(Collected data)
################
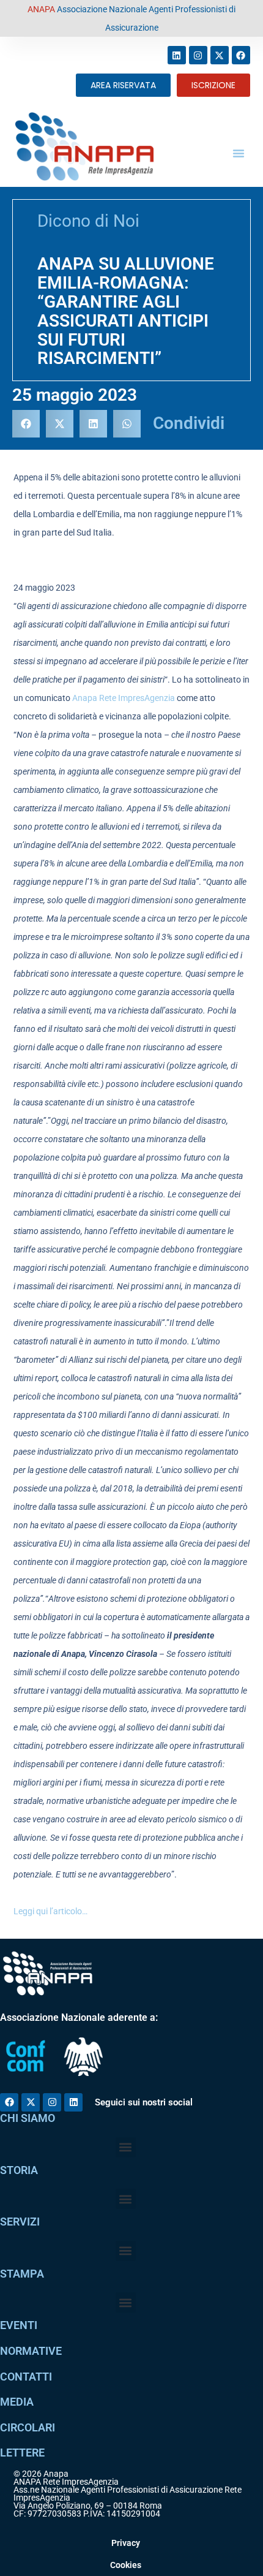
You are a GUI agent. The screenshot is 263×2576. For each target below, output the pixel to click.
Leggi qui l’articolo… (50, 1911)
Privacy (125, 2543)
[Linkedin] (177, 55)
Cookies (125, 2565)
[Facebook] (241, 55)
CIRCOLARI (27, 2427)
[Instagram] (198, 55)
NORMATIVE (31, 2350)
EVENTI (18, 2325)
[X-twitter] (219, 55)
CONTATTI (26, 2376)
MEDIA (17, 2401)
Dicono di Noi (88, 221)
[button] (238, 153)
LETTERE (22, 2452)
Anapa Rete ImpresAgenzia (123, 698)
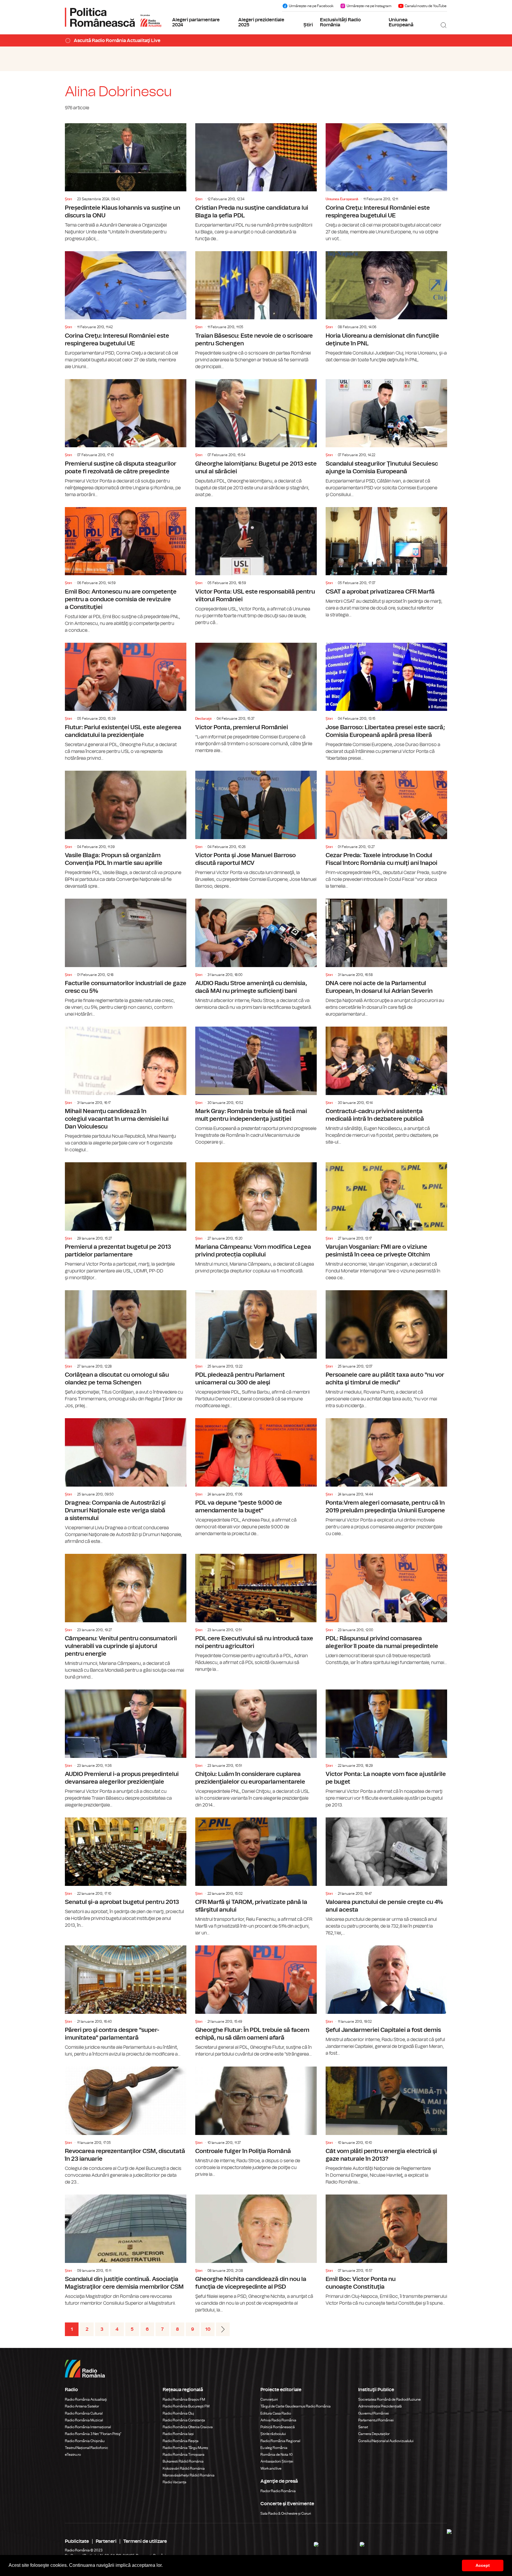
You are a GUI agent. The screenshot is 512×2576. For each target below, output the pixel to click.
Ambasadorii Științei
################
Note down each line above where the word "output" occurs.

- Exercise result:
You are a GUI agent. The screenshot is 263×2576. For each target below, output the pixel to click.
You are a GUI agent. The screenshot is 512×2576. For each target below, output the pixel to click.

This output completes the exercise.